**Text to read:**
☆ ☆ ☆ ☆

Once you’ve defined the new geom, you can use geom_split_violin pretty much like geom_violin. Note how the position of the geom_boxplot changes to put the boxplots side-by-side.

data %>%
  ggplot(aes(sex, dv, fill = face_sex)) +
  geom_hline(yintercept=0, color=textcolor, size=1) +
  geom_split_violin(color=textcolor, trim=FALSE, alpha = 0.5) +
  geom_boxplot(color = textcolor, 
               width = 0.25, 
               position = position_dodge(width=0.25)) +
  ylab("DV") +
  xlab("Participant Sex") +
  ylim(-5, 5) + 
  scale_fill_manual(values = c("#3D66CC", "#892110")) +
  my_theme

#ggsave("split_violin.png", width=10, height = 6)

This is a split violin with means and 95% CIs defined.

summary_data <- data %>%
  group_by(sex, face_sex) %>%
  summarise(
    mean = mean(dv),
    min = mean(dv) - qnorm(0.975)*sd(dv)/sqrt(n()),
    max = mean(dv) + qnorm(0.975)*sd(dv)/sqrt(n())
  )
## `summarise()` regrouping output by 'sex' (override with `.groups` argument)
data %>%
  ggplot(aes(sex, dv, fill = face_sex)) +
  geom_hline(yintercept=0, color=textcolor, size=1) +
  geom_split_violin(color=textcolor, trim=FALSE, alpha = 0.5) +
  geom_pointrange(
    data = summary_data,
    aes(sex, mean, ymin=min, ymax=max),
    color = textcolor, 
    shape = 20, # 95,
    position = position_dodge(width = 0.25)
  ) +
  ylab("DV") +
  xlab("Participant Sex") +
  ylim(-5, 5) + 
  scale_fill_manual(values = c("#3D66CC", "#892110")) +
  scale_color_manual(values = c("#3D66CC", "#892110")) +
  my_theme

#ggsave("split_violin_pointrange.png", width=10, height = 6)

☆ ☆ ☆ ☆

**Actions to take:**
(a) Summarize the text on split violin plots in two sentences.
(b) Go on with the text on split violin plots, starting after its last line.
The items placed after the text are not needed for anything here.

**Information given:**
☆ ☆ ☆ ☆

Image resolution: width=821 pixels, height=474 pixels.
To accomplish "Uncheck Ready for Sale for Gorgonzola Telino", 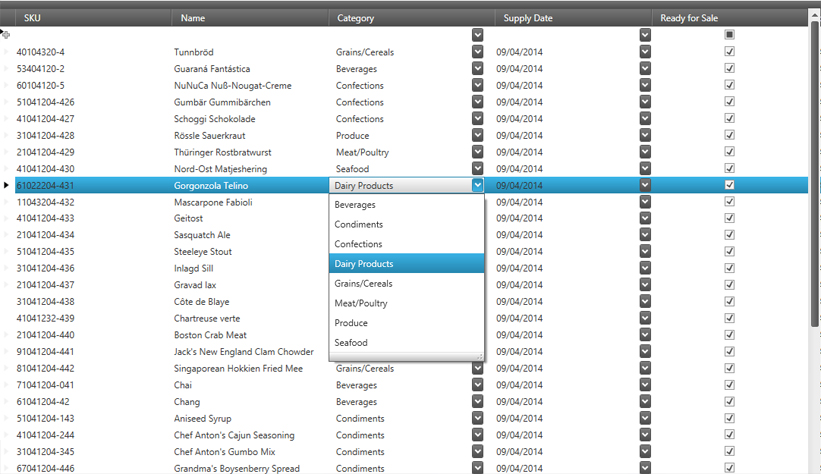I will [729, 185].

☆ ☆ ☆ ☆

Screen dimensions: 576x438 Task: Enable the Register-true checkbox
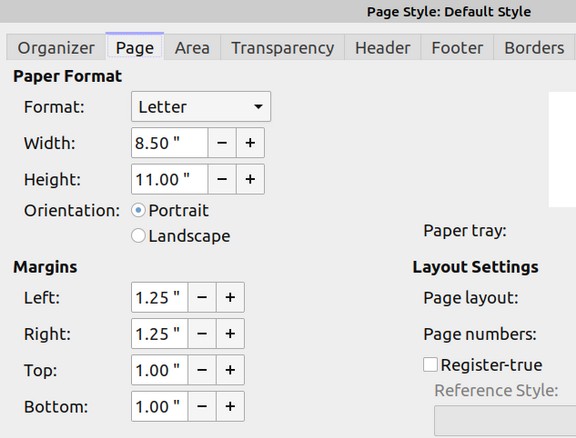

☆ ☆ ☆ ☆

**Set of answers:**
(a) Once defined, geom_split_violin can be used much like geom_violin, and the first example dodges the geom_boxplot layer so that the boxplots sit side by side. The second example is a split violin with means and 95% CIs, which are computed by sex and face_sex into summary_data and drawn with geom_pointrange.

(b)
Raincloud Plots

The code for raincloud plots is from Micah Allen and Ben Marwick.

"%||%" <- function(a, b) {
  if (!is.null(a)) a else b
}

geom_flat_violin <- function(mapping = NULL, data = NULL, stat = "ydensity",
                             position = "dodge", trim = TRUE, scale = "area",
                             show.legend = NA, inherit.aes = TRUE, ...) {
  layer(
    data = data,
    mapping = mapping,
    stat = stat,
    geom = GeomFlatViolin,
    position = position,
    show.legend = show.legend,
    inherit.aes = inherit.aes,
    params = list(
      trim = trim,
      scale = scale,
      ...
    )
  )
}

GeomFlatViolin <-
  ggproto("GeomFlatViolin", Geom,
          setup_data = function(data, params) {
            data$width <- data$width %||%
              params$width %||% (resolution(data$x, FALSE) * 0.9)
            
            # ymin, ymax, xmin, and xmax define the bounding rectangle for each group
            data %>%
              group_by(group) %>%
              mutate(ymin = min(y),
                     ymax = max(y),
                     xmin = x,
                     xmax = x + width / 2)
            
          },
          
          draw_group = function(data, panel_scales, coord) {
            # Find the points for the line to go all the way around
            data <- transform(data, xminv = x,
                              xmaxv = x + violinwidth * (xmax - x))
            
            # Make sure it's sorted properly to draw the outline
            newdata <- rbind(plyr::arrange(transform(data, x = xminv), y),
                             plyr::arrange(transform(data, x = xmaxv), -y))
            
            # Close the polygon: set first and last point the same
            # Needed for coord_polar and such
            newdata <- rbind(newdata, newdata[1,])
            
            ggplot2:::ggname("geom_flat_violin", GeomPolygon$draw_panel(newdata, panel_scales, coord))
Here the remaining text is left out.